• **EXTRACTED DATA**

——

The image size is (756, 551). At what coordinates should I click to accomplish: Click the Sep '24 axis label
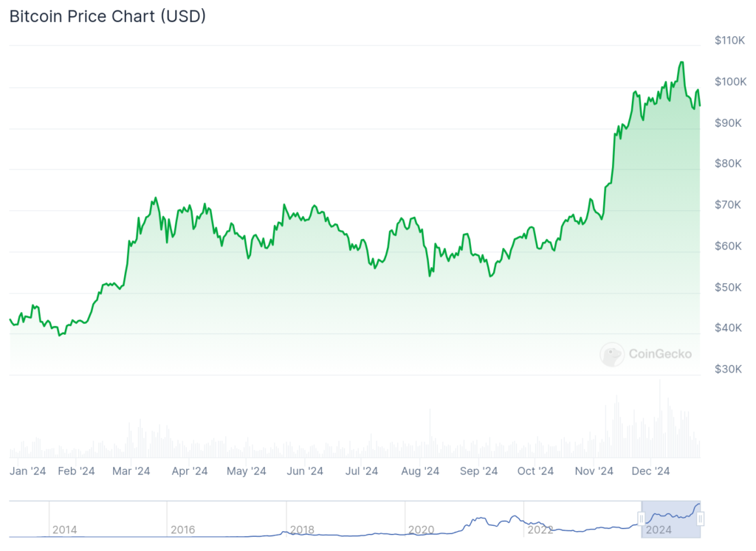pos(478,471)
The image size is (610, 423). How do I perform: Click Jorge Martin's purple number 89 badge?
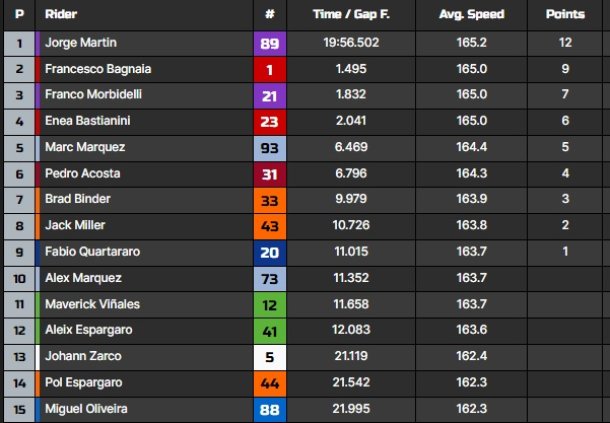(270, 44)
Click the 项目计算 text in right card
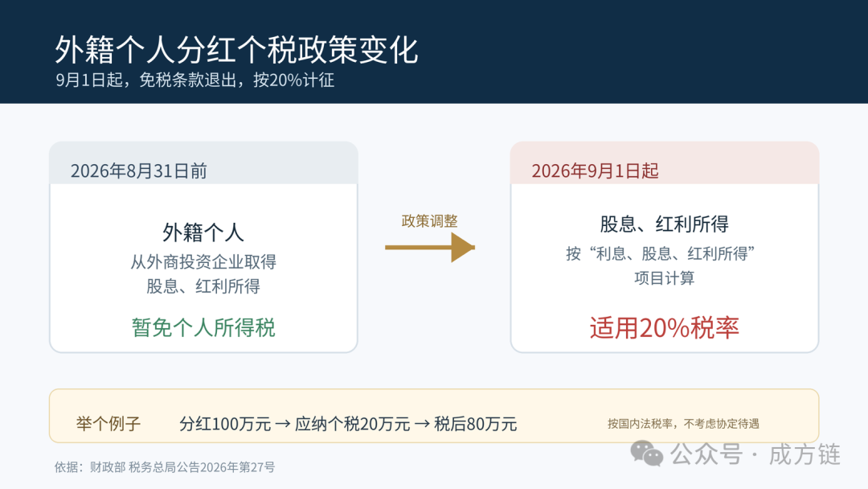 click(665, 278)
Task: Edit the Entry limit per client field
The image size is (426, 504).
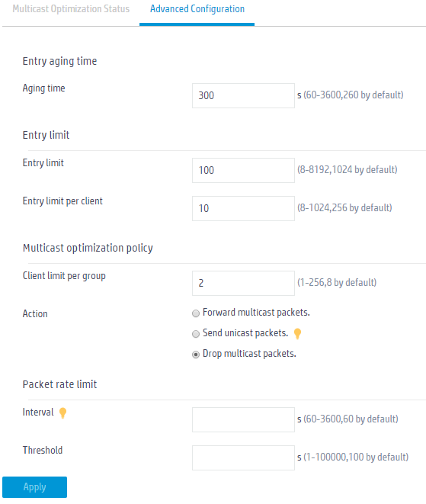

——

• **DIRECTIONS FOR THIS TASK**
Output all of the records word for word, and keep the pictures out of the copy.

• **RESPONSE TO THIS EXERCISE**
The image size is (756, 551). At what coordinates should I click to accomplish: Click the Sep '24 axis label
pos(478,471)
The image size is (610, 423). How do I perform: Click Jorge Martin's purple number 89 badge?
(270, 44)
Click the 项目计算 text in right card
 click(665, 278)
Task: Edit the Entry limit per client field
The image size is (426, 504).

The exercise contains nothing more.